Task goal: In the guest profiles below, turn the paragraph beginning "Lisa Alexander, bassoonist," into a short bulleted list that keeps its main facts.

Excerpted text:
○ ○ ○ ○ ○ ○ ○

Ryan Driscoll. Ryan is currently on faculty at NYU and works as a music copyist for Broadway. Most recently Ryan was the copyist for the musical COME FROM AWAY, a show he feels incredibly proud of. Listen in to find out how Ryan’s path led from early success as a performer in his teens (starring opposite Idina Menzel), to following his heart to teaching and being a music copyist. His love of what he does is infectious; you are going to be entertained listening to Ryan tell his story and explain the world of the copyist.
Paul Sheftel, Pianist, Composer and Pedagogue joined us in the studio to share his story about his teaching experience and his path to the use of technology in his piano teaching. We discussed many aspects of his remarkable career.
Lisa Alexander, bassoonist, is a solo recitalist and chamber musician in the New York metropolitan area and currently holds positions with The Ridgefield Symphony and The Little Orchestra Society. She is a founding member of the Glickman Ensemble, a bassoon chamber ensemble that has toured the United States and Europe. Ms. Alexander is Adjunct Professor of Bassoon at Hofstra University. She shares with us her career experience, reed making, synthetic reeds and all about Bassoons manufacturers and sound.

○ ○ ○ ○ ○ ○ ○

Data under study:

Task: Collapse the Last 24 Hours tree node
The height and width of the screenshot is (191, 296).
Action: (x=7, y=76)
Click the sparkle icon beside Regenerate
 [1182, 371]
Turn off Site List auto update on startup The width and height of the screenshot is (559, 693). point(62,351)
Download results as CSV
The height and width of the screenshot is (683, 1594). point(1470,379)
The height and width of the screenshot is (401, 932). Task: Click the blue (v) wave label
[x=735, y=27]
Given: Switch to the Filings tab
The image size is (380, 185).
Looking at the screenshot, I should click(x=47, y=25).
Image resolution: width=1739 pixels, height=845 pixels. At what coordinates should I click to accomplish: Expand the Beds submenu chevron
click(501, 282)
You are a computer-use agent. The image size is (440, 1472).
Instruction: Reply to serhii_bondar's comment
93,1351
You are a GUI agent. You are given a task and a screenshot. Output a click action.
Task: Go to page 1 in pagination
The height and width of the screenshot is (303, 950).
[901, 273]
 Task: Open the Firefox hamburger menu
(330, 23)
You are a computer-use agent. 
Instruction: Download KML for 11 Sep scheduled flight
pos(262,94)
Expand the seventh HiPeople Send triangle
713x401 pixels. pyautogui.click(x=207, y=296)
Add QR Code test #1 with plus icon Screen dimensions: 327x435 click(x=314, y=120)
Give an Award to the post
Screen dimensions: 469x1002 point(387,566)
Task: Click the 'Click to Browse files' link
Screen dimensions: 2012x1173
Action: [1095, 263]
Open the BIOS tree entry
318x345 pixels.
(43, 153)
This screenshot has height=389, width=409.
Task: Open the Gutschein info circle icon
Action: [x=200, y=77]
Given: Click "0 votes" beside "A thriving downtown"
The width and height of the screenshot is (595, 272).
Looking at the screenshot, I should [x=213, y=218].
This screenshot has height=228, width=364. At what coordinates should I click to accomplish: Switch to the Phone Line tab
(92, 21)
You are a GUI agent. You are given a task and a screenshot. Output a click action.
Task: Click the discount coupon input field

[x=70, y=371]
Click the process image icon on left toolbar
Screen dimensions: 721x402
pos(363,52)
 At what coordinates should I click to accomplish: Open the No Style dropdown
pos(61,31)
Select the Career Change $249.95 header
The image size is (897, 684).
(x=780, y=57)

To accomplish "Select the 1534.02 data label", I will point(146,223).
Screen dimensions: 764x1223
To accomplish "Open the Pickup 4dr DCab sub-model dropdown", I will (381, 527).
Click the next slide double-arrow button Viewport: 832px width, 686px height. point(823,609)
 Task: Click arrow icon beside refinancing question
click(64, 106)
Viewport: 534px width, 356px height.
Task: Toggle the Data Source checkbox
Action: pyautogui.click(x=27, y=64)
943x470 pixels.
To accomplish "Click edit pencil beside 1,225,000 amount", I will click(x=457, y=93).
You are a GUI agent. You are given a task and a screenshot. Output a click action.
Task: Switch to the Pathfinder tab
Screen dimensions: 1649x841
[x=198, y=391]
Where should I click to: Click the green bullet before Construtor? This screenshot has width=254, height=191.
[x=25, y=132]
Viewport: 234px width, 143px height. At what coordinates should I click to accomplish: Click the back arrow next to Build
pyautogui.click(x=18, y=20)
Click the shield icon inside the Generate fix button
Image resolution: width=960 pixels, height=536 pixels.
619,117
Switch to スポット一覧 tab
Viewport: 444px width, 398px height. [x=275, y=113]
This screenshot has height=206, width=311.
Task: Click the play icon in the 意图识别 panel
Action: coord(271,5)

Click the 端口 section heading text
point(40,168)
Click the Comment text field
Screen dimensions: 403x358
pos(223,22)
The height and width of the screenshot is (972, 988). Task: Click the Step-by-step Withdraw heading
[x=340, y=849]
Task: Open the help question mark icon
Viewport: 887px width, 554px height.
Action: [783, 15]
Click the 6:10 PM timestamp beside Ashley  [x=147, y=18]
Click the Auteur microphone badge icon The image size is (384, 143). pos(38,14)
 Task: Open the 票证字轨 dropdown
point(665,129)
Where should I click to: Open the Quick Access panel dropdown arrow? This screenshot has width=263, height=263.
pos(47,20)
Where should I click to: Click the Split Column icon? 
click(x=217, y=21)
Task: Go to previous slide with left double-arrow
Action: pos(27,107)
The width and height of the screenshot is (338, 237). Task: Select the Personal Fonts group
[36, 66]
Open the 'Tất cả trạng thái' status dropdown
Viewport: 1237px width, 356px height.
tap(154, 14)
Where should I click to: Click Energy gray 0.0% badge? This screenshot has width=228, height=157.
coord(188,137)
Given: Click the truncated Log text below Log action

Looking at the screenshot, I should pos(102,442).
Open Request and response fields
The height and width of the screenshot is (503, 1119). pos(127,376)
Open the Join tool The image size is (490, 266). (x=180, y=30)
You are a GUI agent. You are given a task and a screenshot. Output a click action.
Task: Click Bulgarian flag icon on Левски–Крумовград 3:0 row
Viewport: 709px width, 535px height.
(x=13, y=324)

○ ○ ○ ○ ○ ○ ○

Expected answer:
- Bassoonist; solo recitalist and chamber musician in the New York metropolitan area
- Holds positions with The Ridgefield Symphony and The Little Orchestra Society
- Founding member of the Glickman Ensemble, a bassoon chamber ensemble that has toured the United States and Europe
- Adjunct Professor of Bassoon at Hofstra University
- Talks about her career, reed making, synthetic reeds, and bassoon manufacturers and sound